Last week FAMM, along with other civil rights groups, urged the Justice Department to reverse a Trump administration decision to send nearly 4,000 inmates back to prison because they allegedly did not meet home confinement eligibility requirements.
"We sent a letter to DOJ [Department of Justice] but we have more coming in terms of the campaign," Ring said. "We have a six-figure ad campaign [and] Color of Change is doing newspaper ads and we have a national call-in day."
The Trump administration’s Justice Department, Ring added, had issued the legal ruling in response to an inquiry from the Bureau of Prisons, which the civil rights groups have argued does not have the authority to grant or revoke home confinement.
Ring said when they found out about the order in January "it sent shockwaves through the community."
"Last year was the worst year I’ve seen to be in prison. People were stuck in cells for 23 hours a day, there were no visits for a year, prisons were understaffed, some people got no meals and there were a few hundred deaths because of COVID," Ring said.
In addition to FAMM, the letter sent to the Justice Department last week was signed by the National Association of Criminal Defense Lawyers and four other civil rights and advocacy groups.

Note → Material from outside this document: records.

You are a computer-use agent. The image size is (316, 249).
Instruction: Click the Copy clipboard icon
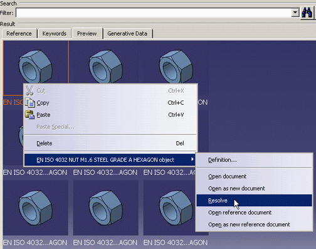pos(30,103)
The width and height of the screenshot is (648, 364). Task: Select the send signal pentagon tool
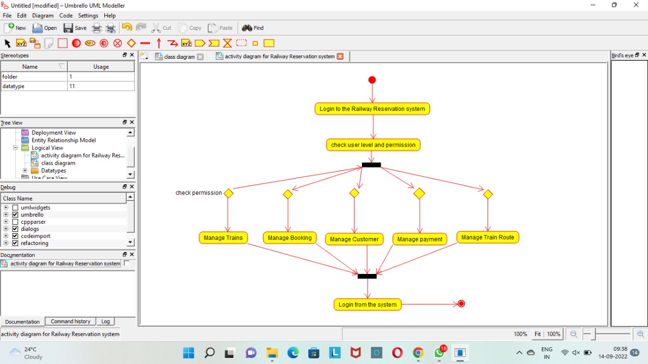coord(200,43)
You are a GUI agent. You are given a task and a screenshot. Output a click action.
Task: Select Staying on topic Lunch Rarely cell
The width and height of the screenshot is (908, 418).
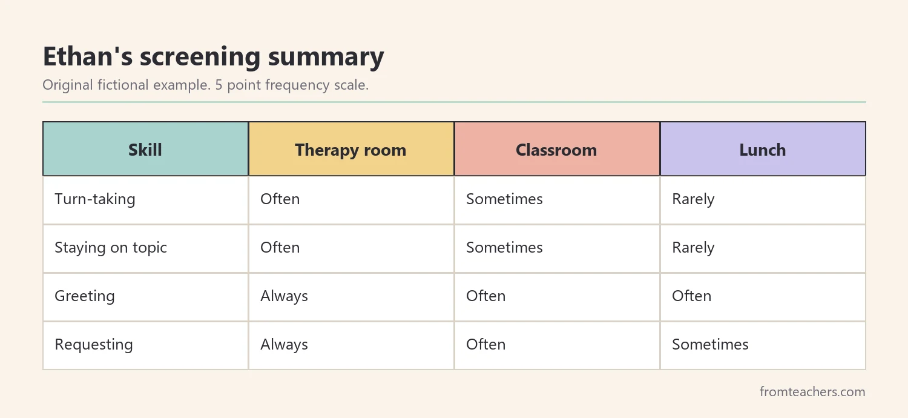(x=763, y=248)
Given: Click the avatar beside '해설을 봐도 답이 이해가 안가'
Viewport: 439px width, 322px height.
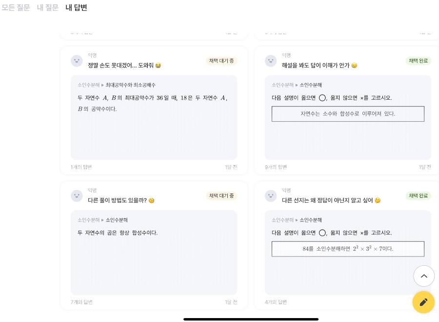Looking at the screenshot, I should coord(271,61).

The United States leads the world in putting its citizens and residents in prison with 2 million people incarcerated at an annual cost of $80 billion a year. Criminal justice advocates and activists contend that home confinement offers a more humane and economical alternative to overcrowded and under-staffed prisons.
The daily covid case count in the United States has spiked by nearly 400% within the past 30 days, with most infections attributed to the Delta variant affecting unvaccinated individuals.